Pagi itu, aroma kopi dan roti bakar memenuhi ruang makan rumah besar keluarga Santoso. Sebuah rumah bergaya klasik di kawasan elit Jakarta, tempat Galaxy dan keluarganya tinggal. Di ujung meja makan, Pak Rahmat Santoso duduk dengan postur tegap, mengenakan kemeja putih rapi. Rambutnya yang mulai memutih menambah kesan berwibawa, sementara garis-garis tegas di wajahnya menunjukkan pengalaman hidup yang keras.
Di sampingnya, Bu Lestari menyajikan sarapan dengan penuh kasih. Wanita itu memiliki wajah lembut dengan kulit kuning langsat yang selalu tampak bersinar. Rambut hitamnya yang panjang diikat sederhana, mencerminkan kepribadiannya yang tenang dan penuh pengertian. Ia adalah sosok yang kerap menjadi jembatan antara suaminya yang keras dan anak-anaknya.
Di hadapan mereka, Galaxy duduk dengan ekspresi datar. Tubuhnya atletis meski sedikit lebih ramping dibanding kakaknya, Ardan. Rambut hitamnya yang acak-acakan memperlihatkan keengganannya untuk menyisir dengan rapi, seperti gaya hidup bebas yang ia sukai. Wajahnya mencerminkan pemberontakan remaja: rahang tegas, alis tebal, dan mata yang menyiratkan rasa percaya diri bercampur gelisah.
“Galaxy, sudah Ayah bilang, kamu akan sekolah di SMA 5 Bangsa. Tidak ada lagi pembicaraan soal STM,” ujar Pak Rahmat, nada suaranya tegas.
Galaxy meletakkan sendoknya dengan keras, membuat suara yang menggema di ruang makan. “Tapi kenapa aku nggak boleh sekolah di STM, Ayah? Aku ingin belajar teknik mesin. Itu minatku!” protesnya.
Pak Rahmat menatap anak bungsunya dengan tajam. “STM itu tidak cocok untukmu. Aku ingin kau memiliki pendidikan yang terbaik, bukan sekadar mengejar sesuatu yang tidak jelas masa depannya. SMA 5 Bangsa akan membuka jalan ke universitas ternama.”
“Ayah cuma mau aku jadi seperti Ardan, kan?” balas Galaxy, suaranya mulai meninggi.
Ardan, yang duduk santai di sofa sambil membaca koran, melirik adiknya sekilas. Ia adalah kebanggaan keluarga tinggi, tegap, dengan wajah tampan yang mirip model. Kulit sawo matang dan senyumnya yang mempesona membuatnya selalu menjadi perhatian, sementara kedisiplinannya menempatkannya sebagai anak teladan.
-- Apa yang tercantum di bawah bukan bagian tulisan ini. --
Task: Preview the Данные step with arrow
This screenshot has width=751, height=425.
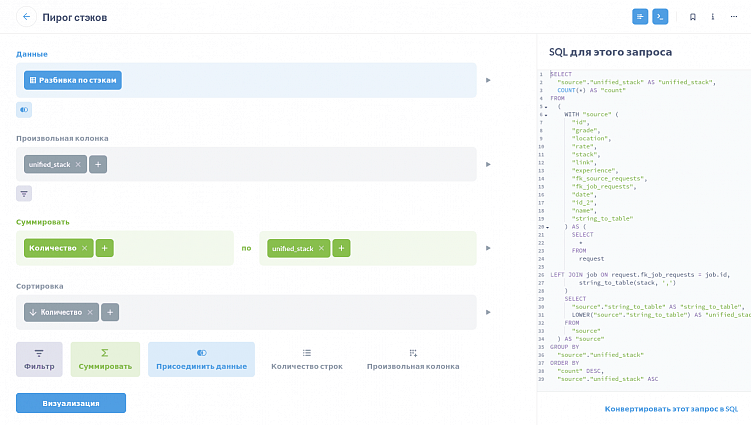Action: 488,80
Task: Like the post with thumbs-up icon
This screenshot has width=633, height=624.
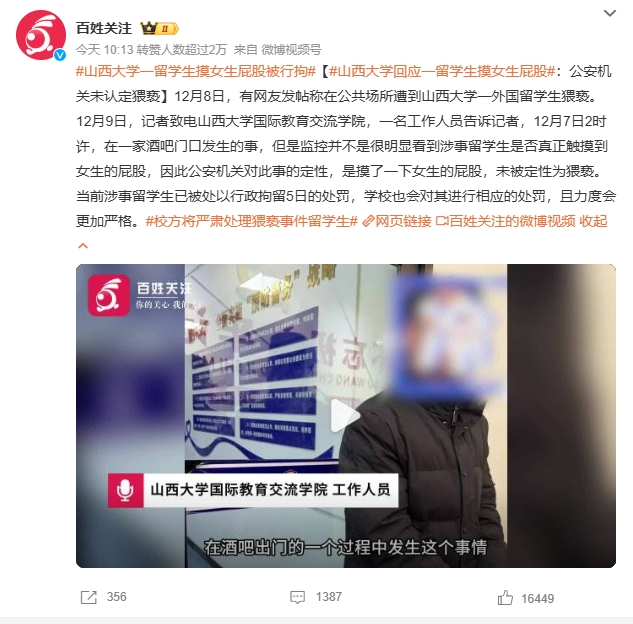Action: coord(505,598)
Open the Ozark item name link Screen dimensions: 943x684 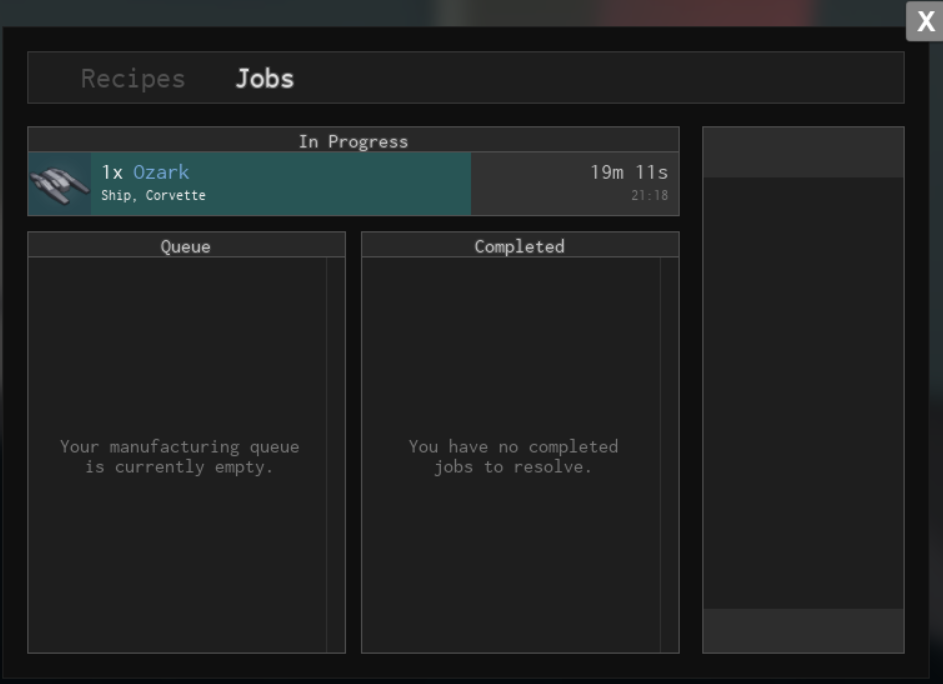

“Ardan memang contoh yang baik,” kata Pak Rahmat, suaranya naik satu oktaf. “Kalau kau bisa setengah disiplin dari dia, hidupmu tidak akan berantakan.”
Galaxy berdiri, membanting serbet ke meja. “Aku nggak mau jadi Ardan! Aku mau jadi diriku sendiri!”
Pak Rahmat ikut berdiri, tatapannya penuh amarah. Namun, sebelum ia sempat membalas, Bu Lestari memegang lengannya dengan lembut. “Sudahlah, Pak. Beri dia waktu. Galaxy hanya butuh kesempatan untuk menyesuaikan diri,” katanya lembut.
Pak Rahmat mendengus, lalu duduk kembali. Galaxy, meski masih marah, tahu bahwa melawan lebih lama hanya akan memperkeruh suasana. Ia menghela napas panjang dan keluar dari ruang makan, meninggalkan keluarganya dalam keheningan.